# Women you'd fuck if you lived back when they were young but you can't because they're old/dead now



## Ughubughughughughughghlug (Oct 2, 2022)

Miss Brahms from the BBC television series "Are You Being Served"
The Cockney one








Spoiler: wyasfgasgfas



I do regret the laugh-track nature of this old sitcom, and that every time Mrs. Slocombe (the old hag) says "my pussy" it blares

You really don't notice it when you're watching it normally.


----------



## Stabmaster Arson II (Oct 2, 2022)

If I had been born a cracker, Savitri Devi. Real fire and soul in her writings. Sadly, as we are the wrong race, this coupling would be abhorrent in the eyes of Jah. You can still commune with her mind though. I'd start with Defiance: https://savitridevi.org/savitri_devi_works/defiance/ then read Gold In The furnace afterwards.


----------



## Nissan (Oct 2, 2022)

Inb4 The Last Stand replies to this thread.


----------



## Kenya Jones (Oct 2, 2022)

Anne Frank


----------



## Dutch Courage (Oct 2, 2022)

Anais Nin


----------



## WhoBusTank69 (Oct 2, 2022)

you're mom


----------



## Uberpenguin (Oct 2, 2022)

Sometimes I think to myself, if you traveled back in time a little ways, what would the ladies think? Like you'd be a time traveler, so that would be complicating factor, but how would they view men of today otherwise?

Sure, they live a bit of a harder life, and I know conservative types like to pretend everyone nowadays is weak (without taking into account how much more competition and change people these days have to adapt to) but comparatively a lot of folk these days are really worldly and they have a lot more resources to maintain their health and development. That's why people these days are taller.
Would historical chicks think you're a freak or would you be smashing mad old timey ass?

Idk, I think ancient roman women would know how to have a good time, and victorian ladies in their dresses and whatnot were sort of fly. I'd accompany them to church with their father's permission.


----------



## The Last Stand (Oct 2, 2022)

Nissan said:


> Inb4 The Last Stand replies to this thread.


Since he asked, I'll humor it.

Do they have to be "young?" Anyway, one pick I have is Marlene Dietrich.

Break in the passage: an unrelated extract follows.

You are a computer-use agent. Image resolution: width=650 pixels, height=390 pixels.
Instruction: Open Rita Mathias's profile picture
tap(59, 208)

Those German legs and accent would be marvelous to experience first hand.


----------



## JimiHendrix (Oct 2, 2022)

i like that mary tyler moore girl from the dick van dyke show. she was like, 22 on that show?

i'd have done it.


----------



## Shidoen (Oct 2, 2022)

Olga of Kiev.


----------



## The Last Stand (Oct 2, 2022)

Actually, I have a better choice. Gloria Swanson. During and after Sunset Boulevard.


----------



## Just A Butt (Oct 2, 2022)

Abraham Lincoln


----------



## The Last Stand (Oct 2, 2022)

Barbara Stanwyck. Pre-code women were something else.


----------



## D_Tractor (Oct 2, 2022)

Looks good for 49 but she's still way too old for me.


----------



## GaryBussy (Oct 2, 2022)

Carrie Fisher


----------



## Chaos Theorist (Oct 3, 2022)

Diana Rigg


----------



## Billy Bob Dick (Oct 3, 2022)

Catherine Bach, no question. I mean good god.


----------



## Poppavalyim Andropoff (Oct 3, 2022)

Wonder Woman


----------



## Mister Qwerty (Oct 3, 2022)

Raquel Welch


----------



## Stephanie Bustcakes (Oct 3, 2022)

I know Marylin Monroe is the basic bitch answer but...come on, how could you not?


----------



## Fascist Frederick (Oct 3, 2022)

Helen Keller


----------



## Zirnwyb (Oct 3, 2022)

Hedy Lamarr. A real beauty _and_ real smart.


----------



## Chongqing (Oct 3, 2022)

Cindy Lauper


----------



## Crex Crex (Oct 3, 2022)

Victoria Luise of Prussia


----------



## Chocolate Wombat (Oct 3, 2022)

Jenny Agutter, especially if she wore her outfit from Logan's Run:


----------



## Protistology (Oct 3, 2022)

Helen of Troy. Hey, I got to know what the most beautiful woman in the world is like.


----------



## Gintoki spergs (Oct 3, 2022)

Stevie Nicks


----------



## Big Booty Deathclaw (Oct 3, 2022)

Bettie Page


----------



## Quantum Diabetes (Oct 3, 2022)

That redhead from 10th grade that wore a very thin sweater with no bra during 3rd period science.  
Very nice small c cups.


----------



## A-Stump (Oct 3, 2022)

I always thought Linda Ronstadt was a QT when she was younger


----------



## Stephanie Bustcakes (Oct 3, 2022)

Sophia Loren


----------



## Dyn (Oct 3, 2022)

idgaf if they're old or dead I'm still about it


----------



## Big Booty Deathclaw (Oct 3, 2022)

Dyn said:


> idgaf if they're old or dead I'm still about it


----------



## The Last Stand (Oct 3, 2022)

Stephanie Bustcakes said:


> Sophia Loren
> View attachment 3711470View attachment 3711477


She's not dead.


----------



## GuitarRevi (Oct 3, 2022)

Taylor Dayne


----------



## Stephanie Bustcakes (Oct 3, 2022)

The Last Stand said:


> She's not dead.


No, but the topic is "Women you'd fuck if you lived back when they were *young* but you can't because they're *old*/dead now". Most people don't have your old lady fetish and aren't into 88 year olds.


----------



## Meat Target (Oct 3, 2022)

Lucy Lawless
Princess Diana
Heather Locklear
Beverly D'Angelo


Stephanie Bustcakes said:


> I know Marylin Monroe is the basic bitch answer but...come on, how could you not?
> View attachment 3711050


Glorified crackhoe and JFK's sidepiece


----------



## Aqua Panda (Oct 3, 2022)

At the risk of all the deviant responses this thread will get...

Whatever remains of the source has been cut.